What needs to be done -> Could you transcribe exactly the lines from the one containing "Click the Print icon" through the last line of the records below, leaving out the pictures?
+===+
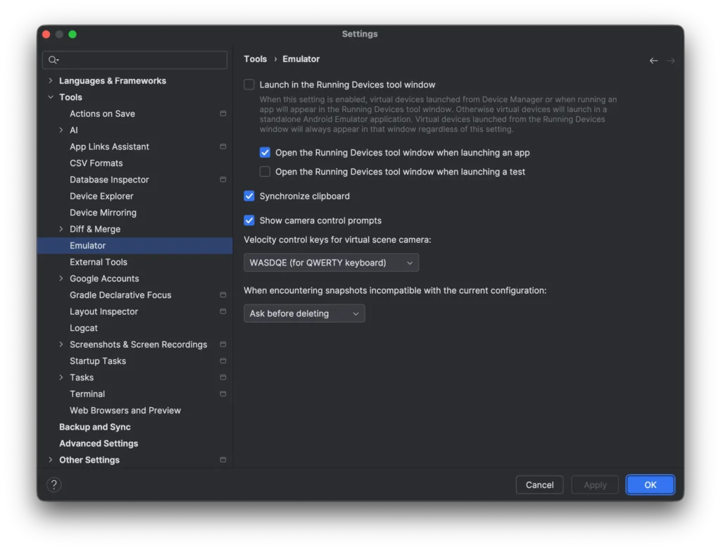This screenshot has width=721, height=550.
Task: Click the settings icon beside Actions on Save
Action: (x=222, y=113)
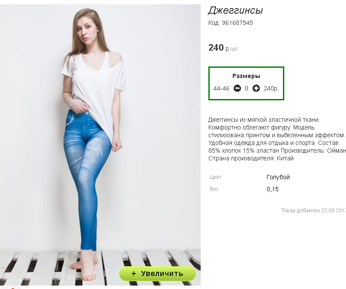Open the leggings product photo
Image resolution: width=346 pixels, height=289 pixels.
(100, 145)
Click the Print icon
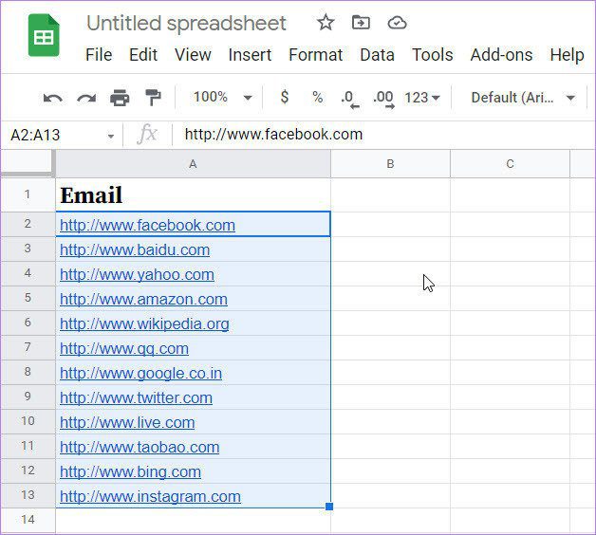The width and height of the screenshot is (596, 535). 120,98
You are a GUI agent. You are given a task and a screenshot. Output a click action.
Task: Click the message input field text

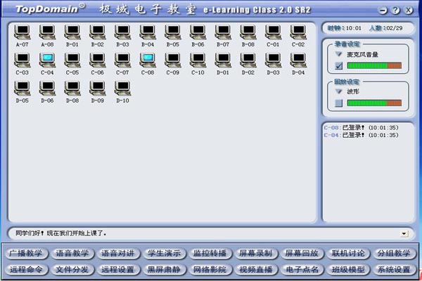click(x=60, y=233)
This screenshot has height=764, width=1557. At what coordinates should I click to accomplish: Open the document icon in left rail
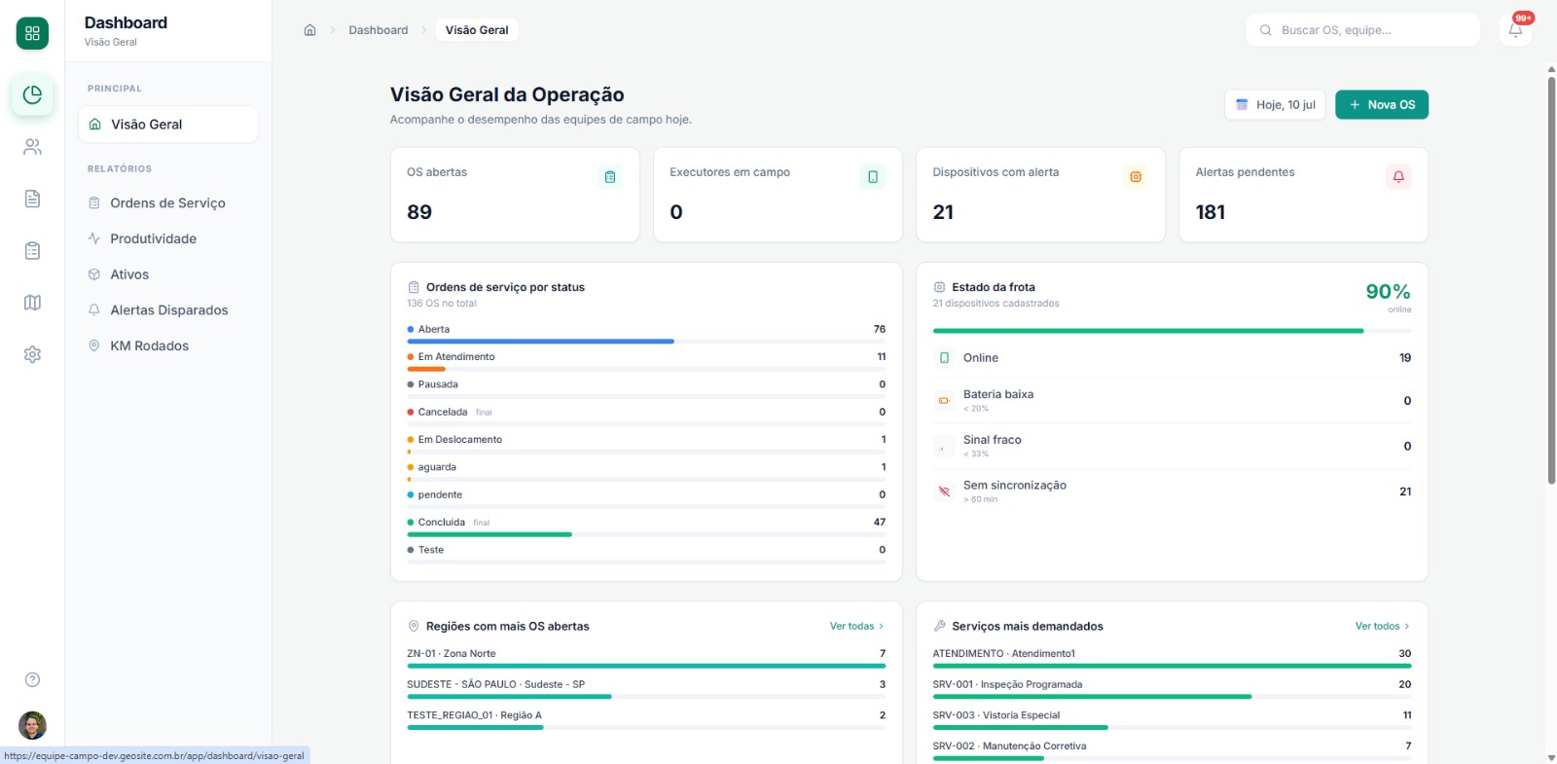pyautogui.click(x=32, y=199)
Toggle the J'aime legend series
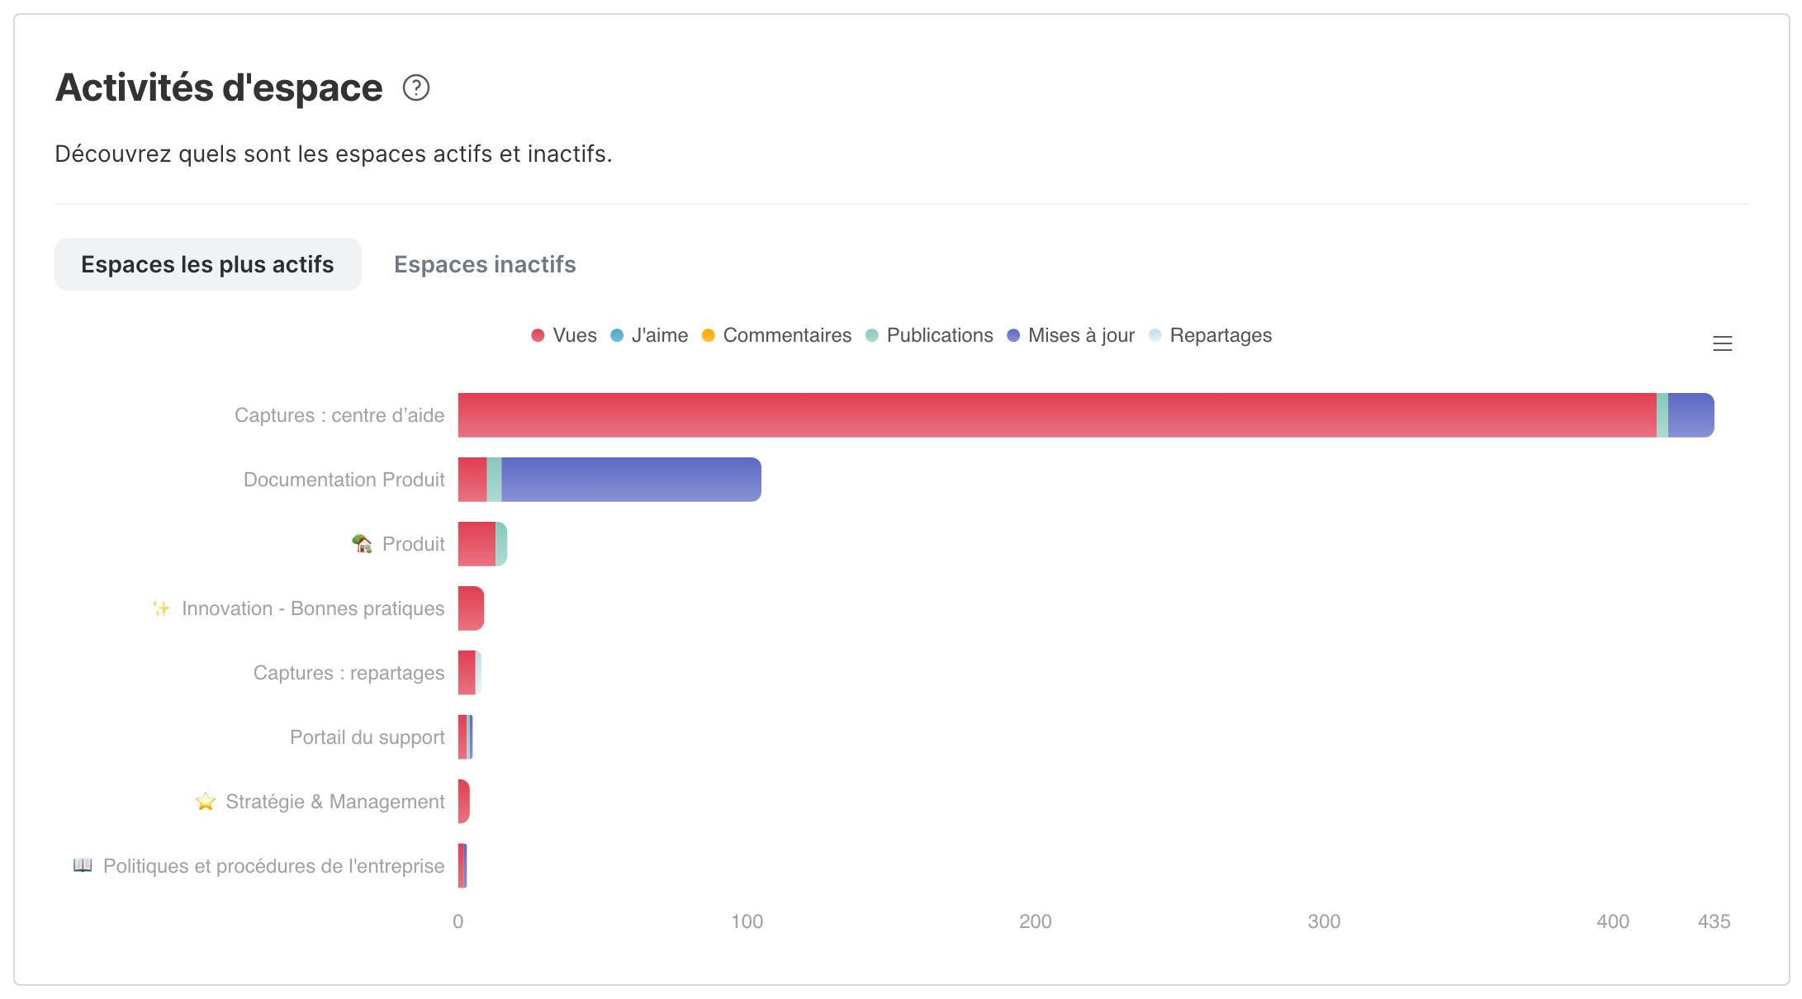This screenshot has width=1802, height=999. point(649,335)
+===+
Exercise solution ->
Click the Print icon
The width and height of the screenshot is (596, 535). 120,98
You are a GUI agent. You are given a task and a screenshot. Output a click action.
Task: Click the message input field text

click(x=60, y=233)
This screenshot has height=764, width=1557. At what coordinates should I click to accomplish: Open the document icon in left rail
pyautogui.click(x=32, y=199)
Toggle the J'aime legend series
This screenshot has width=1802, height=999. point(649,335)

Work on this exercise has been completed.